The Monastery of Yuste is a monastery in the small village now called Cuacos de Yuste (in older works San Yuste or San Just) in the province of Cáceres in the autonomous community of Extremadura, Spain. The monastery was founded by the Hieronymite order of monks in 1402.

It is the monastery and palace house in which Charles V of the Holy Roman Empire and King of Spain resided from after his abdication until his death.

==History==
In 1556 Charles V, Holy Roman Emperor, retired to the Monastery of Yuste, near Cuacos de Yuste, after having abdicated the Spanish crown in favour of his son Philip II of Spain and the crown of the Holy Roman Empire in favour of his brother Ferdinand I. He intended to devote the rest of his life to prayer in this remote and obscure monastery. Nonetheless, the monastery had to be expanded that year to make room for the emperor and the 50 or 60 members of his entourage.

From time to time well-known people, including his illegitimate son Don Juan de Austria and his heir Philip II of Spain, came to visit the retired emperor. A fictitious visit by Carlos, Prince of Asturias, and other characters provides the moonlit setting for Act V of the original version of Giuseppe Verdi's opera Don Carlos, and Yuste is also the setting for both scenes of Act II of that long and celebrated opera. Charles died there on September 21, 1558. He was buried in the monastery church, though his remains were later transferred to the Royal Monastery of San Lorenzo del Escorial.
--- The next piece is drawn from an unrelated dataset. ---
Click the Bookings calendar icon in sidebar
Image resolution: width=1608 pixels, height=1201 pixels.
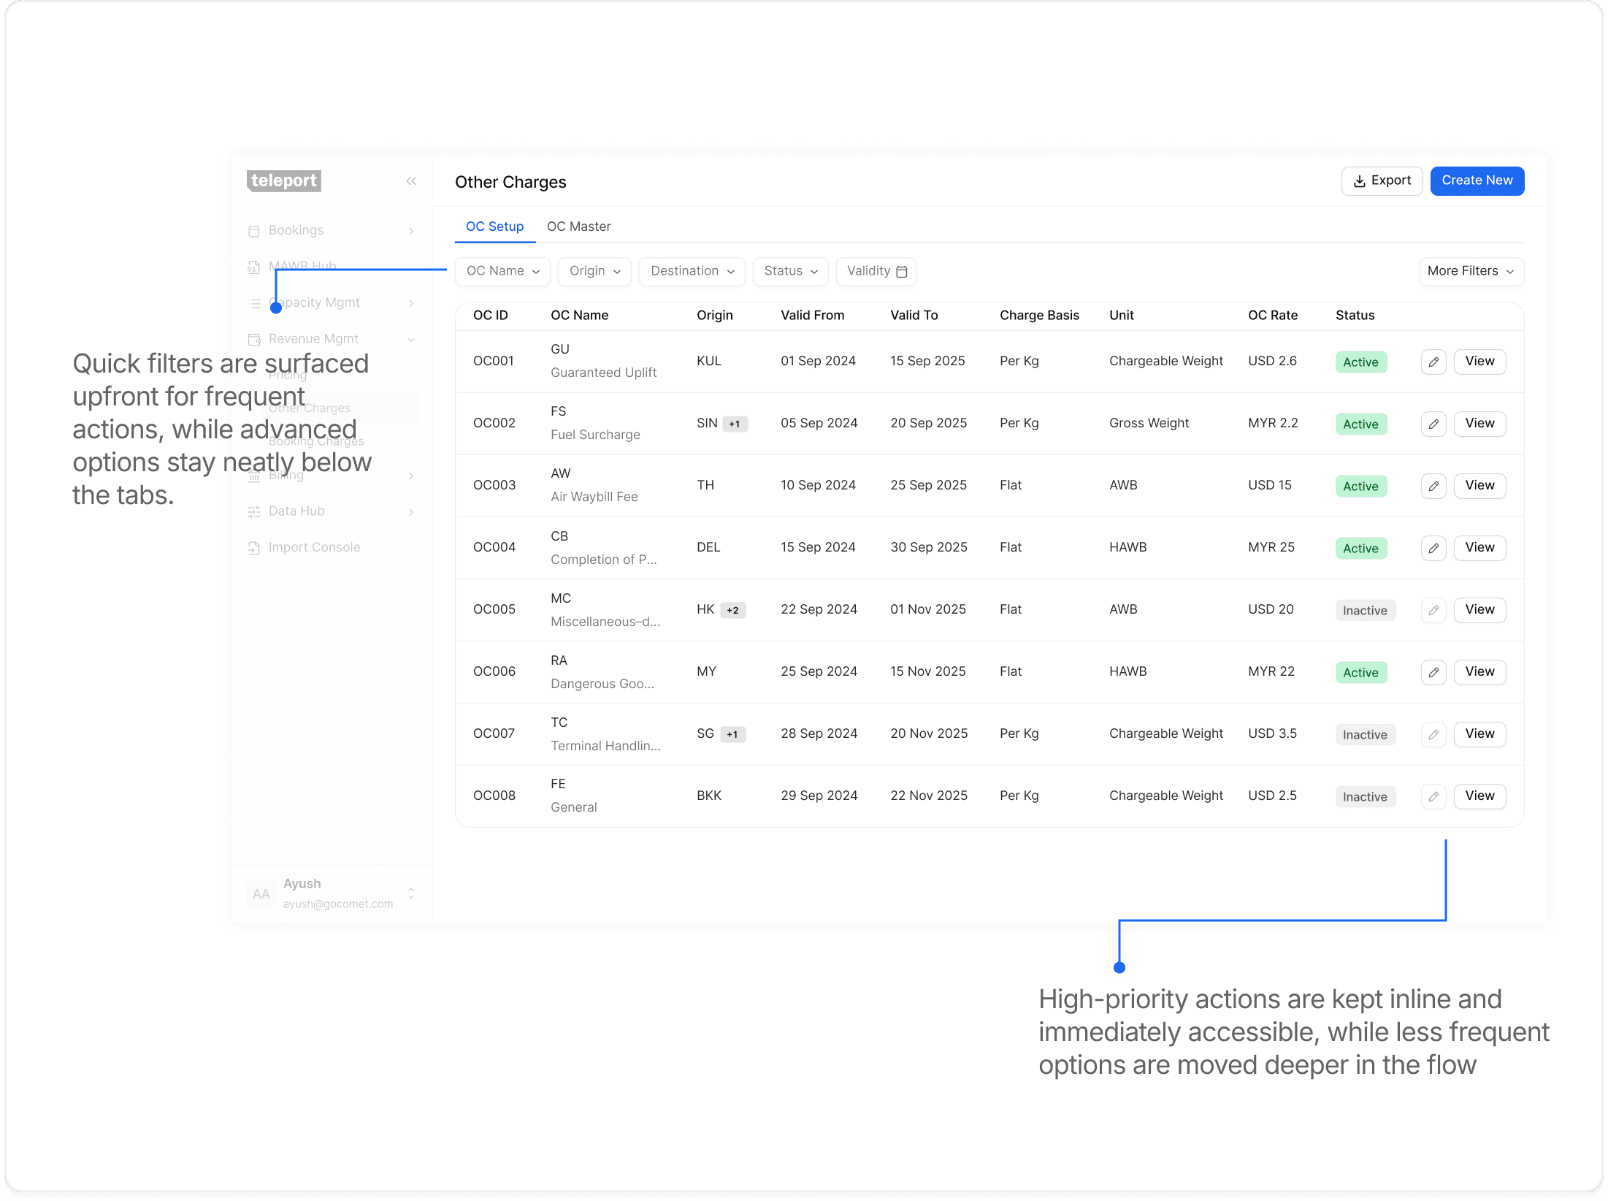[x=254, y=231]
In 1809, during the Peninsular War, the monastery was burnt by the French army. It was also affected by the Ecclesiastical confiscations of Mendizábal. The site was left in ruins until 1949, when the Spanish government restored it at the behest of Francisco Franco. The furniture of the choir (which was commissioned at the end of the 15th century) was retrieved from churches where it had been relocated.

==Access==
The area around Yuste, the Valle del Jerte, is now an eco-tourist destination. Tourists can visit the monastery, including the emperor's apartments. The valley is also known for its cherry trees and the beauty of the surrounding landscape.

The monastery is currently inhabited by monks of the Pauline Order. In 2007 the monastery was awarded with the European Heritage Label.